═════ PAGE EXTRACT

Comparative Biosciences Features

Meet Dr. Megan Mahoney

Published Date:June 20, 2008

Megan Mahoney, assistant professor of veterinary biosciences, received her PhD in Zoology and Evolutionary Biology and Behavior from Michigan State University in 2003.

Before coming to Illinois, Dr. Mahoney worked as a research scientist at the University of Michigan's Department of Psychology and as a postdoctoral fellow in their Reproductive Sciences Program.

A winner of the 2006 Society for Behavioral Neuroendocrinology's Young Investigator Award, Dr. Mahoney's recent work includes the study of related antigen expression in the suprachiasmatic nucleus and surrounding regions in the diurnal rodent.

Published Date: June 20, 2008

Marie-Claude Hofmann Receives Independent Scientist Award

Published Date:February 12, 2008

Marie-Claude Hofmann, associate professor of veterinary biosciences, has received an Independent Scientist Award from the National Institutes of Health.

══════════

WORK INSTRUCTION> List every job title or position held by a person in the Comparative Biosciences features page. The entries that come next aren't needed for anything here.

═════ EXCERPTED RECORDS

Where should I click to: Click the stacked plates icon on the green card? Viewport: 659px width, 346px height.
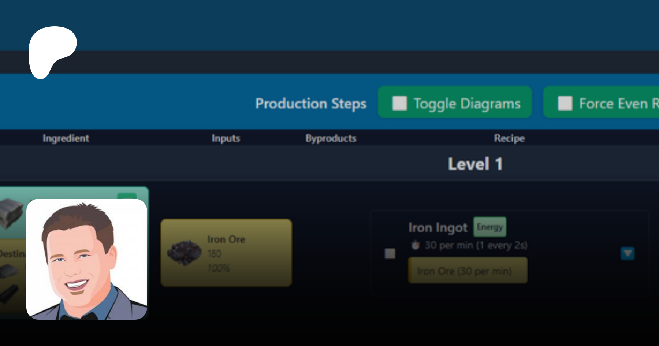coord(11,213)
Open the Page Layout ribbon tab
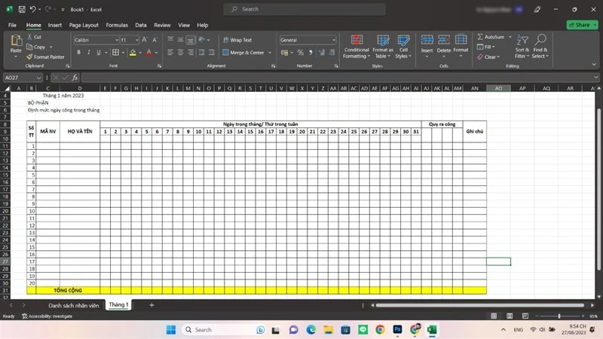 click(84, 25)
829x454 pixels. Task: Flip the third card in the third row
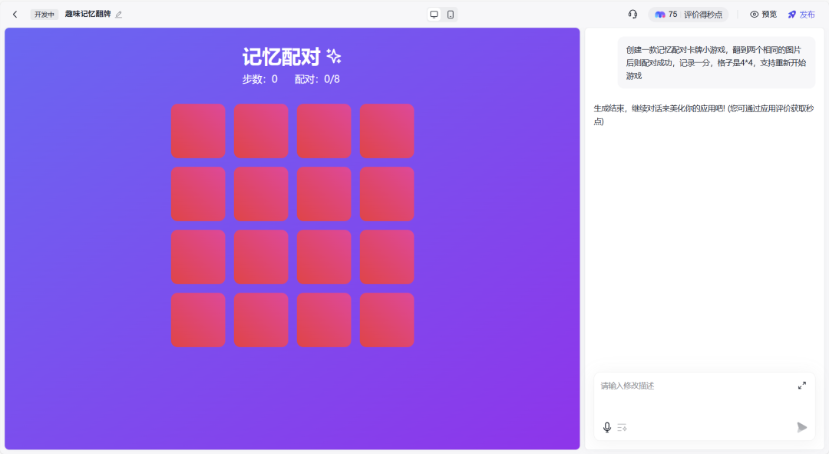(x=324, y=257)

══════════

OUTPUT OF THE EXERCISE>
- Assistant professor of veterinary biosciences (Megan Mahoney)
- Research scientist at the University of Michigan's Department of Psychology (Megan Mahoney)
- Postdoctoral fellow in the University of Michigan's Reproductive Sciences Program (Megan Mahoney)
- Associate professor of veterinary biosciences (Marie-Claude Hofmann)